Sharp rise in near-sightedness among children may be linked to pandemic: study

TORONTO — A sharp rise in the development of near-sightedness among children may be linked to the COVID-19 pandemic, according to a study out of Hong Kong.

The study, published online this week in the British Journal of Ophthamology, aimed to find out if behavioral and lifestyle changes as a result of the coronavirus pandemic had an effect on the eyesight of 1,793 children aged six to eight.

Of that group, researchers recruited 709 children at the start of the pandemic (December 2019 and January 2020) and studied them over an eight-month period.

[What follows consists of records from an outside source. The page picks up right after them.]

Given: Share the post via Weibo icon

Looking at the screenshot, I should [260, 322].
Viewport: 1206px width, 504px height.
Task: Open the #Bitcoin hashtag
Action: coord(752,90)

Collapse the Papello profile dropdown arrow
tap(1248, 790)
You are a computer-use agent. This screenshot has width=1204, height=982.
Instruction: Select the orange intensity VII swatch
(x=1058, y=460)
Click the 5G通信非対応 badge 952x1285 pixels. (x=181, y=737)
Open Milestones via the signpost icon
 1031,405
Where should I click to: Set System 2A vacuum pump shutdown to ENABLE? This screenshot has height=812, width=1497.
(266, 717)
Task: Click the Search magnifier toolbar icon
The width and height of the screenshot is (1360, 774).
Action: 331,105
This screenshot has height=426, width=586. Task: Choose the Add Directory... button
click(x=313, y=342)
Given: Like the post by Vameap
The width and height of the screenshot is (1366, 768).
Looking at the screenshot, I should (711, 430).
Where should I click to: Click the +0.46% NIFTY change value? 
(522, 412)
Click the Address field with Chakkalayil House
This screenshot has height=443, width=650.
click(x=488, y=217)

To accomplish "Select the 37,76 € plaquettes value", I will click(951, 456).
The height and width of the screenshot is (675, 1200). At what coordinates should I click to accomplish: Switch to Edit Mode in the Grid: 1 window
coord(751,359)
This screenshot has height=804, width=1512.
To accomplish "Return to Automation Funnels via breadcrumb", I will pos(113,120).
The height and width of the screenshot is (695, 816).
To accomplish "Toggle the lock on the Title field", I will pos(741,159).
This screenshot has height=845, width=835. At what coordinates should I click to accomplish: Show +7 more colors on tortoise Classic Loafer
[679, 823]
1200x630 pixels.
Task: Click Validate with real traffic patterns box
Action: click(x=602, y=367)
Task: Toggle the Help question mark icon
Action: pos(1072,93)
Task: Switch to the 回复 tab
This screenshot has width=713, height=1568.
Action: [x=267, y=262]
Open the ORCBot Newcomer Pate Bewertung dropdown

The other 1,084 children joined the study prior to the pandemic and had been monitored for about three years.

Of those from the COVID-19 group, about one in five (19.5 per cent) developed near-sightedness between January and August 2020, compared to one in three (37 per cent) of children from the other group over the three years. A previous study by the same group of researchers found only 13 per cent of children developed the condition over a one-year period prior to the pandemic.

The researchers implicated an increase in screen time and a decrease in time spent outdoors for the rise in near-sightedness.

Results from this study reflect those from another conducted in China published earlier this year, which also found about 20 per cent of children aged six had developed near-sightedness in 2020. Canadian optometrists have also reported increased requests for their services to examine young people, while a survey in British Columbia late last year noted an increase in concerns over eye health during the pandemic.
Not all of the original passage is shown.